What to do >> Among the entries below, find the lines with "agent" and copy them.

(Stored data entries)
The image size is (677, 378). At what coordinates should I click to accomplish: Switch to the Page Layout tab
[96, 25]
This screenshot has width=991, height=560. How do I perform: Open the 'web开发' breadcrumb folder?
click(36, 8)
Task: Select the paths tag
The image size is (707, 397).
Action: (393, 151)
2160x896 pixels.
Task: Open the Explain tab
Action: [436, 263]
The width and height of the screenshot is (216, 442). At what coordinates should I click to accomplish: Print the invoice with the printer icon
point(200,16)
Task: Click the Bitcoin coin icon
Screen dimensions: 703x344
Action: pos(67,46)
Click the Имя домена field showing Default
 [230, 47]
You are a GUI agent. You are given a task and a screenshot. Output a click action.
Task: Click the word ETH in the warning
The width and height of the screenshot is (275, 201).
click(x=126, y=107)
...
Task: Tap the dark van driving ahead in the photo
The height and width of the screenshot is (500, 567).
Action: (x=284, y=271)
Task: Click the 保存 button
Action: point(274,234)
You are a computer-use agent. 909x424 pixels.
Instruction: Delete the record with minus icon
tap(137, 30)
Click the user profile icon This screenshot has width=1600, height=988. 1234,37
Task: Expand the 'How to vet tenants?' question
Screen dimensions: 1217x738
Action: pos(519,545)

Response >>
You are a GUI agent. You are given a task and a screenshot. Output a click action.
You are a computer-use agent. 909x424 pixels.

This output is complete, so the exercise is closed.